Without regular validation, access environments slowly become over-permissioned, which increases:
- Security risk.
- Insider threat exposure.
- Audit and compliance failures.
- Blast radius during compromise.
Access reviews exist to continuously validate access decisions after they are granted.
What problem access reviews solve
Access reviews help organizations answer these ongoing questions:
- Does this user still need this access?
- Is this access still aligned with their role?
- Has the user been inactive?
- Should access be removed, reduced, or retained?
Rather than relying on one-time approval, access reviews enforce continuous governance.
What access reviews provide
Access reviews allow organizations to:
- Periodically review access to:
- Groups.
- Applications.
- Access packages.
- Privileged roles.
- Delegate review responsibility to:
- Business owners.
- Group owners.
- Application owners.
- Automate decisions based on:
- Inactivity.
- Reviewer response.
- System recommendations.
- Produce auditable evidence for:
- Internal audits.
- Regulatory compliance.
- Zero Trust posture.
Where access reviews live
- Access reviews are implemented through Microsoft Entra ID Governance.

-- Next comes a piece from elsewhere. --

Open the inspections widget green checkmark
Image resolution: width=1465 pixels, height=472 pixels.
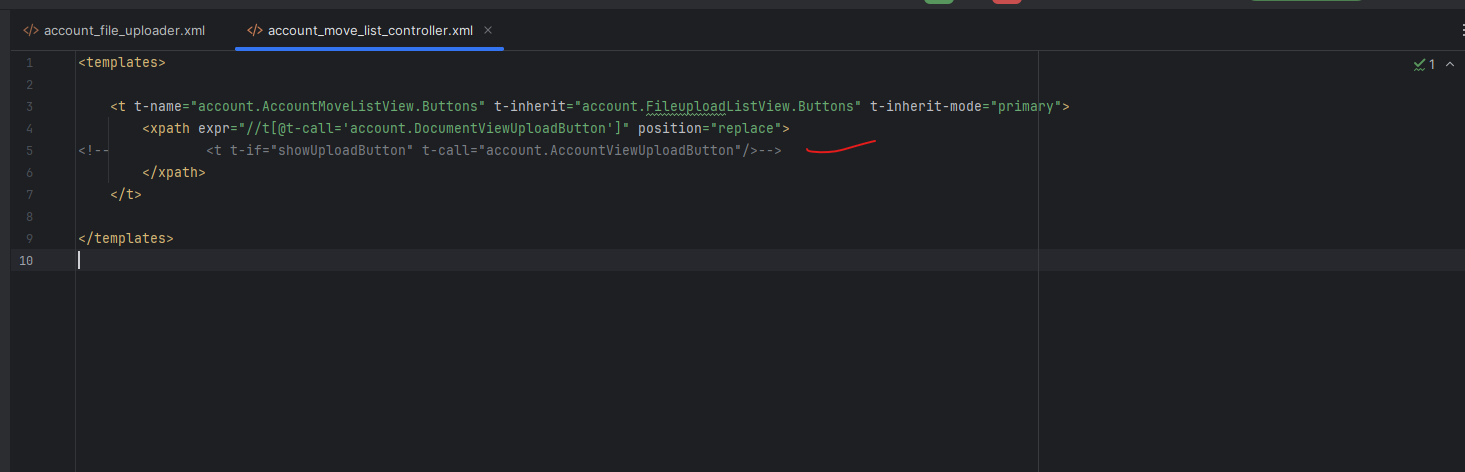click(x=1419, y=64)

- A Microsoft Entra ID Premium P2 license is required for reviewers.
- Reviews integrate with:
- Groups.
- Enterprise applications.
- Access packages.
- Privileged Identity Management (PIM).
Access reviews and Zero Trust
Access reviews support Zero Trust by enforcing:
- Verify explicitly – validate access regularly.
- Least privilege – remove unnecessary access.

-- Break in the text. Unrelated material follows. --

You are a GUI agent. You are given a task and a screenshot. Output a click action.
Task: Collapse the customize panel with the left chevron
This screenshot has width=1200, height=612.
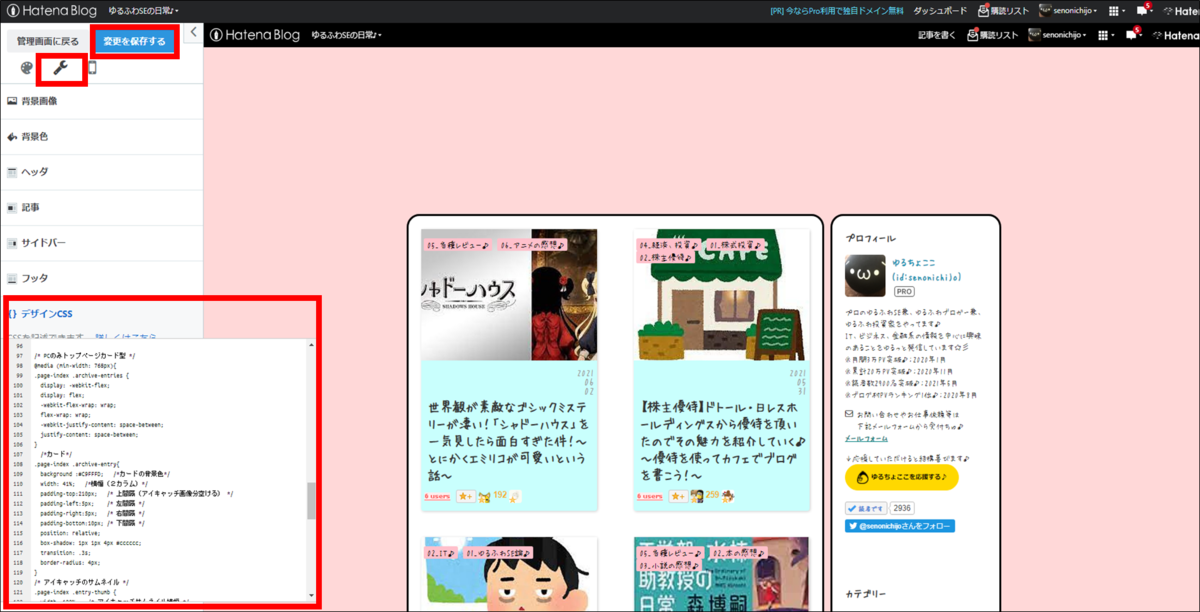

- Assume breach – reduce long-lived permissions.
They ensure access is earned repeatedly, not assumed indefinitely.
What you will learn in this module
In this module, you learn how to:
- Plan access reviews strategically.
- Create access reviews for:
- Groups.
- Applications.
- Monitor review progress and outcomes.
- Automate access review processes.
- Configure recurring access reviews.
- Integrate reviews into identity governance operations.
Learning objectives
By the end of this module, you will be able to:
- Plan for access reviews.
- Create access reviews for groups and apps.
- Monitor access review findings.
- Create and manage access review programs.
- Automate access review management tasks.
- Configure recurring access reviews.